High-impedance buffer amplifier's input includes ESD protection

Certain measurement applications, such as for pH (acidity) and bio-potentials, require a high-impedance buffer amplifier. Although several semiconductor manufacturers offer amplifier ICs featuring low bias and offset-input currents, attaching a sensor cable to an amplifier circuit can inflict damage from ESD (electrostatic discharge). Figure 1 shows one unsatisfactory approach to ESD protection. Resistor R₁ limits an ESD event's discharge current, and diodes D_1A and D_1B clamp amplifier IC₁'s input to its power-supply rails. Unfortunately, when shunting a pH sensor's 400-MΩ input impedance, even low-leakage diodes, such as Fairchild Semiconductor's MMBD-1503A, introduce significant offset voltages.

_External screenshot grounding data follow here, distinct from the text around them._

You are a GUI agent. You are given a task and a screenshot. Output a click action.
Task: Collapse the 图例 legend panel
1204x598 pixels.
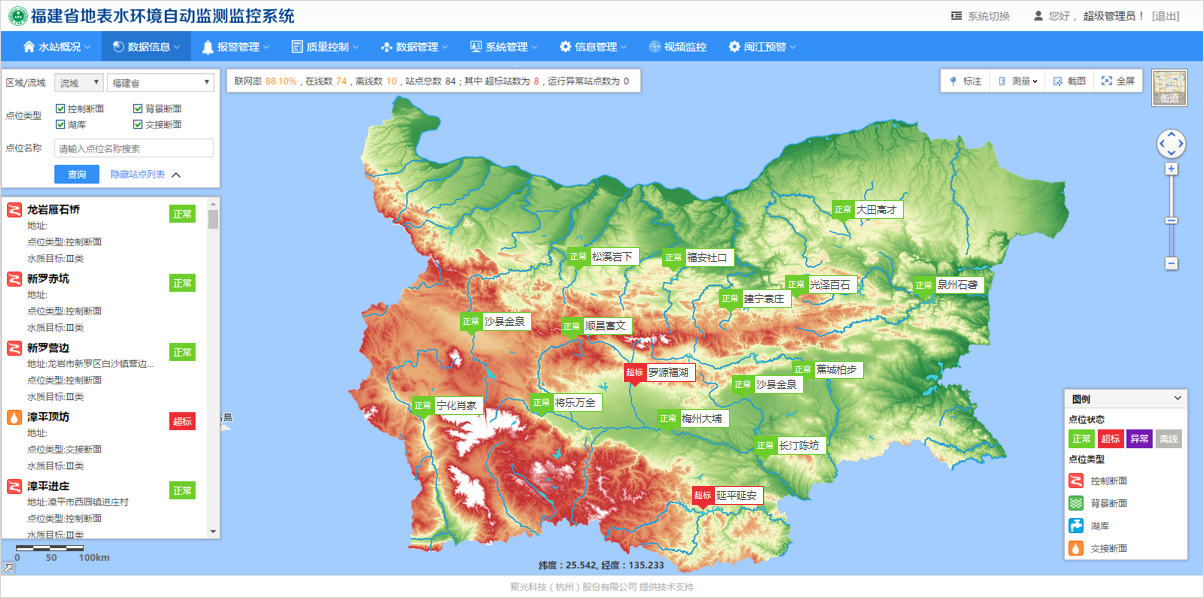click(x=1177, y=398)
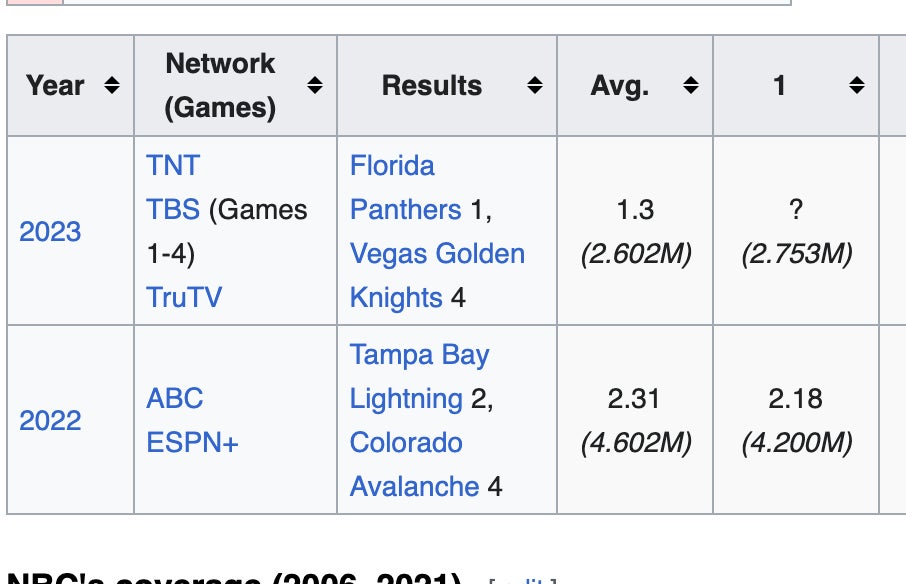Sort by game 1 ratings column
This screenshot has height=584, width=906.
coord(856,86)
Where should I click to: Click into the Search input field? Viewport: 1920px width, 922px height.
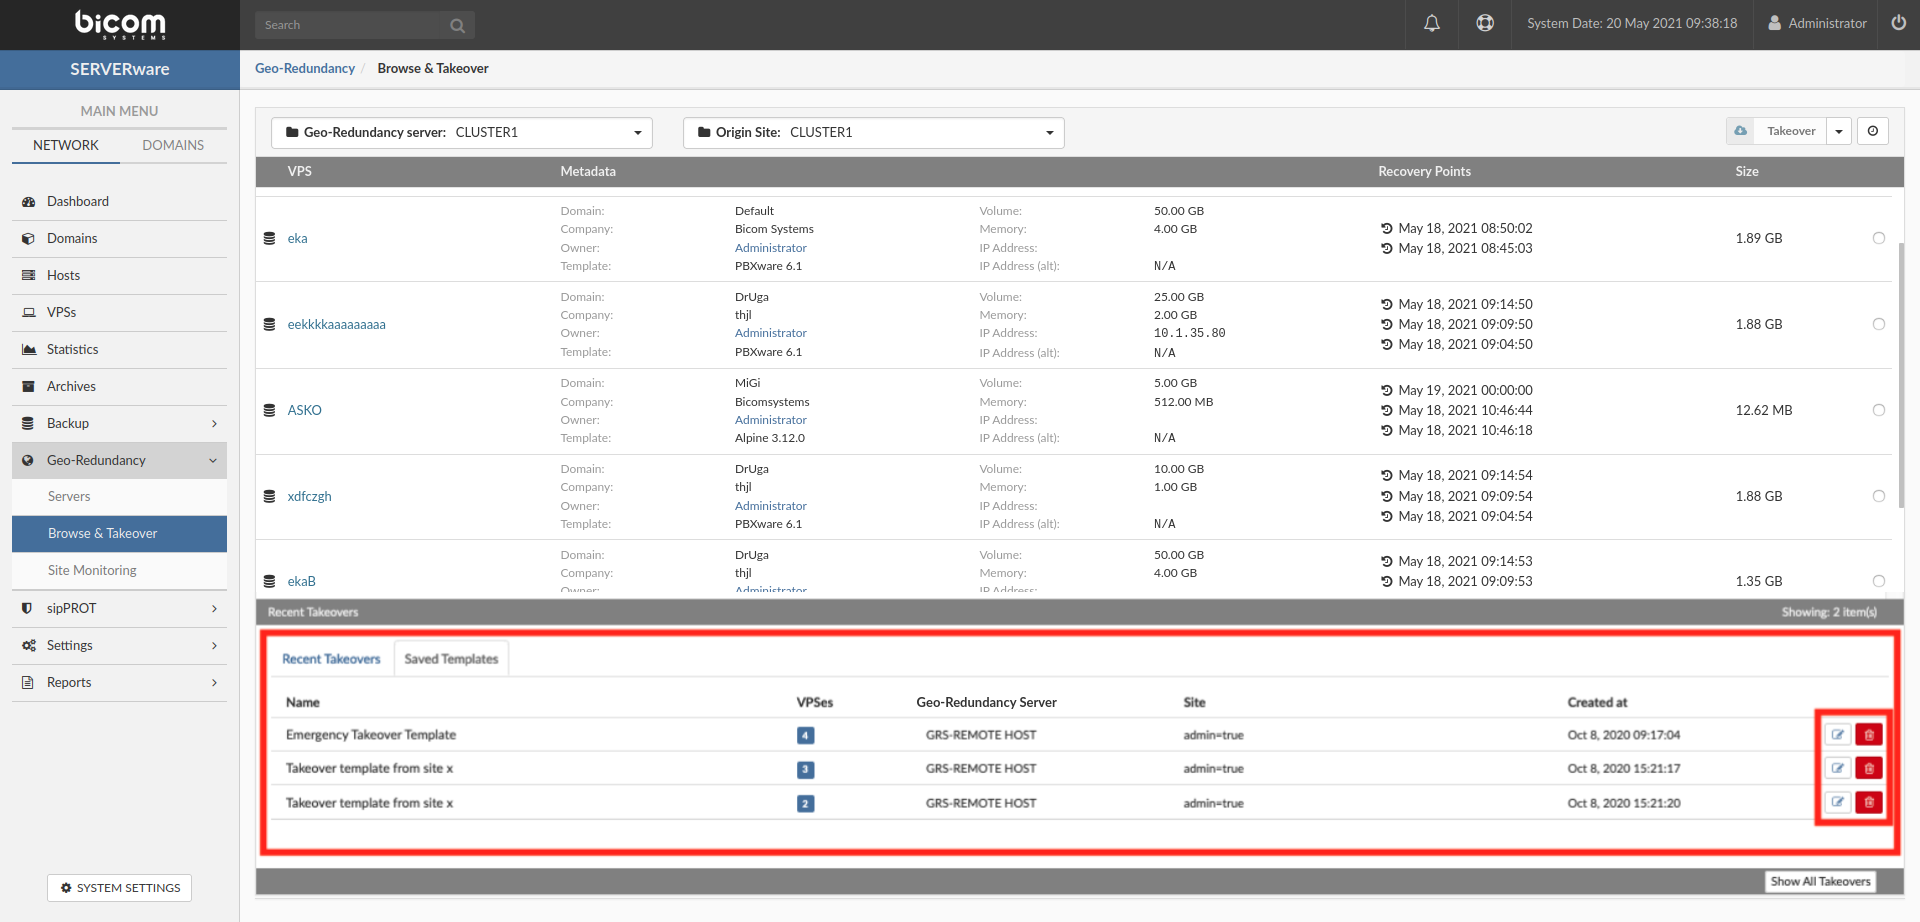coord(350,25)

The circuit in Figure 2 offers an alternative approach. An Analog Devices low-input-bias, low-offset-current AD8603 amplifier, IC₁, serves as a unity-gain input buffer. For any normal input, the circuit's output voltage, V_OUT, equals its input voltage, V_IN. Thus, the voltage across ESD-protection diode D_1A or D_1B approaches 0V, and neither diode's leakage current affects the sensor's output signal. Depending on the polarity of an ESD event you apply to the circuit's input connector, its high-voltage spike discharges through diode D_1A or D_1B into the positive or the negative power-supply rail. Capacitor C₁ acts as an intermediate "charge reservoir" that slows the ESD spike's rate of rise and protects IC₁'s output stage from latching until diode D_2A or D_2B begins diversion of the ESD transient into the positive or the negative supply rail. In effect, C₁ compensates for D₁'s parasitic capacitance. Resistor R₃ allows IC₁ to drive the capacitive load that C₁ presents without going into oscillation.

During an ESD event, both D₁ and D₂ can conduct, but the voltage at V_IN exceeds the power-supply-rail voltage by only two forward-biased diode voltage drops. Resistors R₁ and R₂ limit the amplifier input's currents below the manufacturer's recommended 5-mA maximum rating.

When packaging the circuit, pay special attention to the pc board's layout. Imperfections in the board's dielectric properties can provide parasitic-leakage-current paths. Adding copper traces on both sides of the board to form guard rings around the circuit's high-impedance nodes diverts leakage currents (Figure 3).